**Passage given:**
"""
The state owned Container Corporation of India, CONCOR is planning to
start a coastal shipping service to Bangladesh and to other east coast ports
during the current financial year its chairman V Kalyana Rama has said.
Concor’s earlier coastal service, a
Talking to newspersons here he
said the coastal service which his company started earlier this year from
Kandla to Tuticorin was a success. The service has eighty per cent occupancy
when it takes off from Kandla and calls at Cochin Port before terminating at
Tuticorin. There is not much of return cargo from Tuticorin port.
Cargo carried by the coastal service includes food grains, fertilizer
and tiles. Southern ports concentrate on imports and there is not much exports on
the domestic end.
B’desh service to skip Tuticorin port
Replying to questions he said the Bangladesh service which his company
proposes to start during the year might skip Tuticorin port.
Concor plans to invest a sum of Rs one thousand crores of which 30 to
forty per cent will be spent on infrastructure like dry port development and
about fifty per cent on purchase on wagon handling equipment. It plans to add
270 new rakes at a cost of rs 4500 crores in the next four years. CONCOR has at
present 343 rakes.
The company also plans to add new cargoes to containerization
including bulk cement and food grains. Lot of wastage takes place when they are
handled in bulk and hence attempts are being made to containerize the cargo.
Company’s new activity: 20 distribution logistics centres
Another new activity the company has entered into is the setting up of
distribution logistics centre at 20 centers all over the country. A centre has
already been opened near Chennai two months ago. The centers will connected to
the dry ports and about eighty of them are operational by CONCOR. Another ten
dry ports will be launched during the current financial year.
"""
**Data for processing:**
"""
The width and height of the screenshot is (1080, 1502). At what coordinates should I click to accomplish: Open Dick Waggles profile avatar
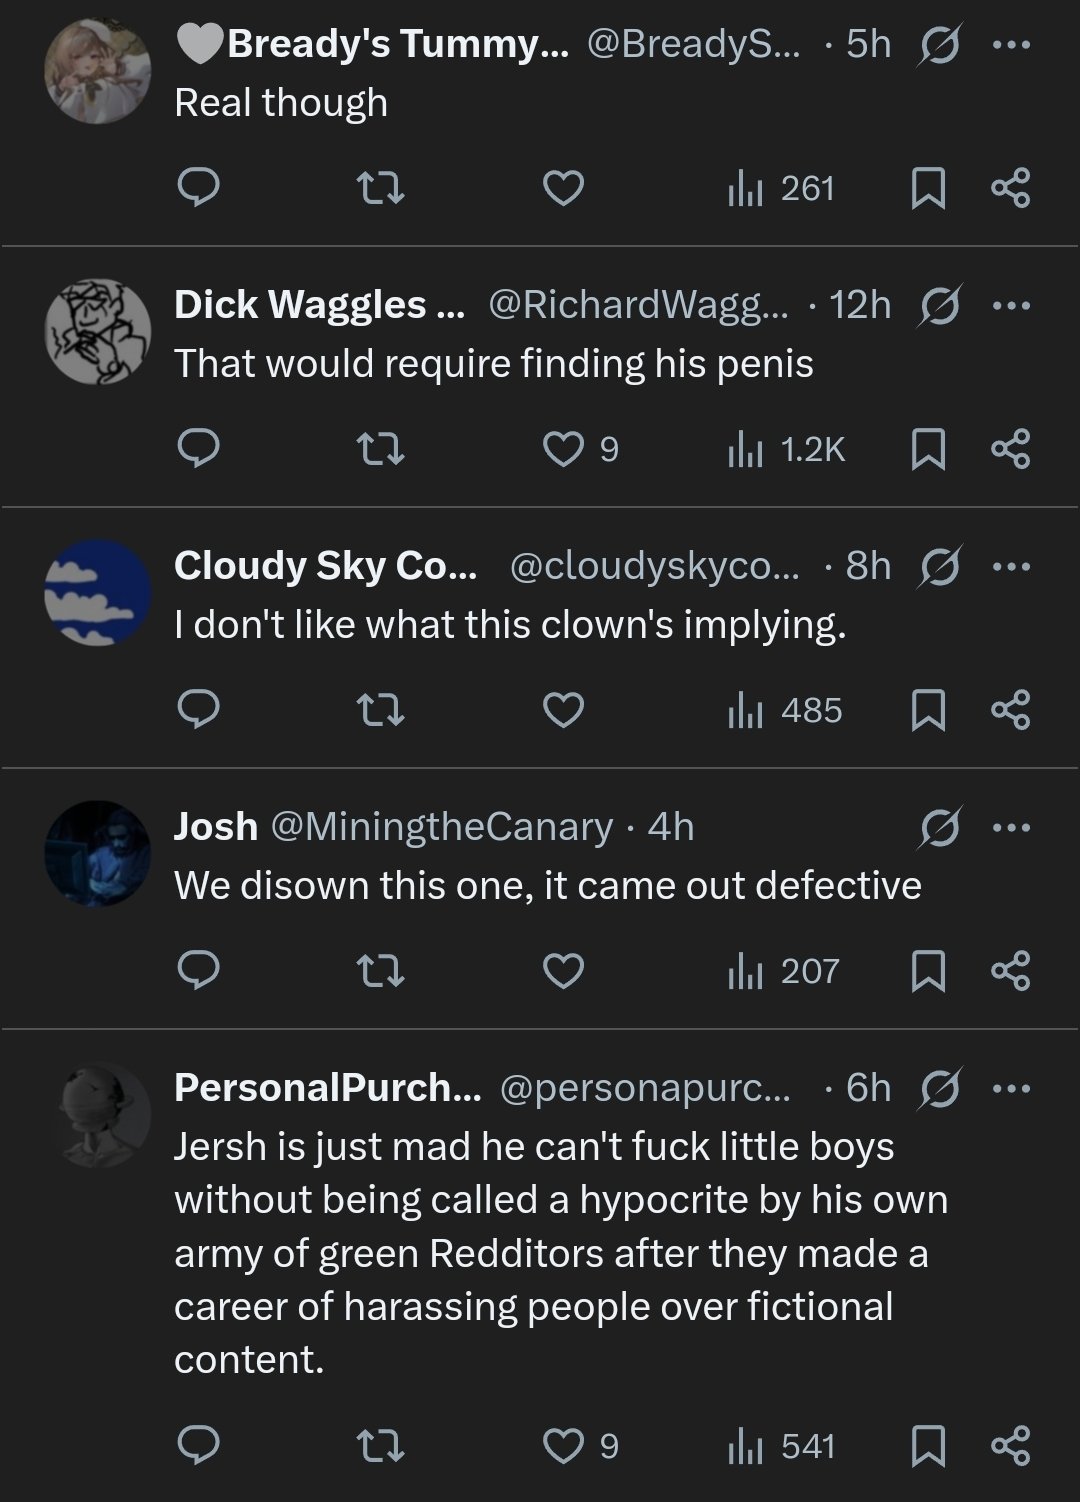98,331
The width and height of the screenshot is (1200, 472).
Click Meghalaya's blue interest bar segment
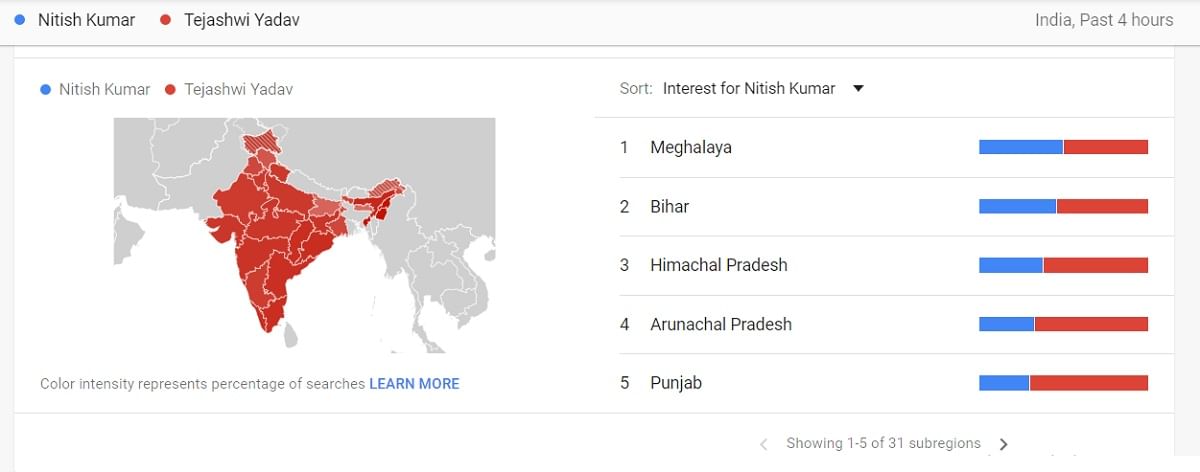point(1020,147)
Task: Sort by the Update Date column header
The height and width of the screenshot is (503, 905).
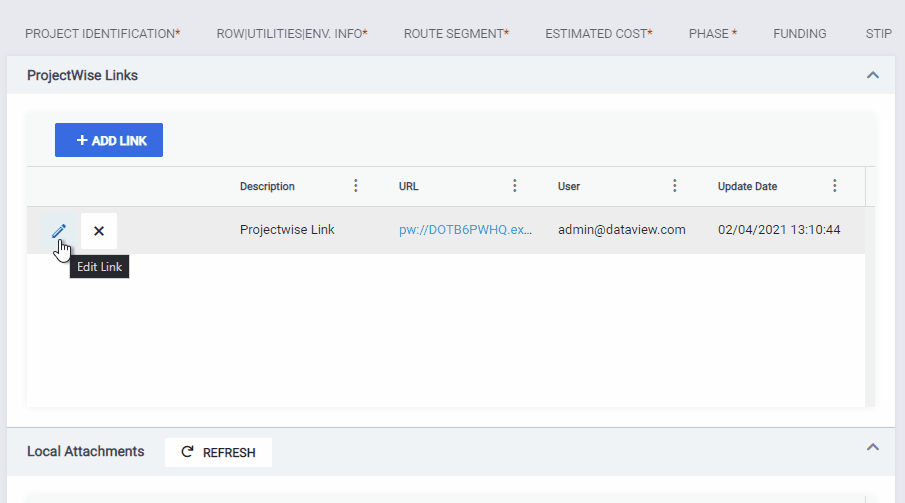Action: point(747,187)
"""
**Exercise task 1:**
According to the article on CONCOR's plans, why does the company want to containerize bulk cement and food grains?
**Exercise task 2:**
Quote the records from the line with "Task: Sort by the Update Date column header" up to and including the last line of the records, leaving out the picture.

**Correct output 1:**
The company wants to containerize bulk cement and food grains because a lot of wastage takes place when these cargoes are handled in bulk.

**Correct output 2:**
Task: Sort by the Update Date column header
The height and width of the screenshot is (503, 905).
Action: point(747,187)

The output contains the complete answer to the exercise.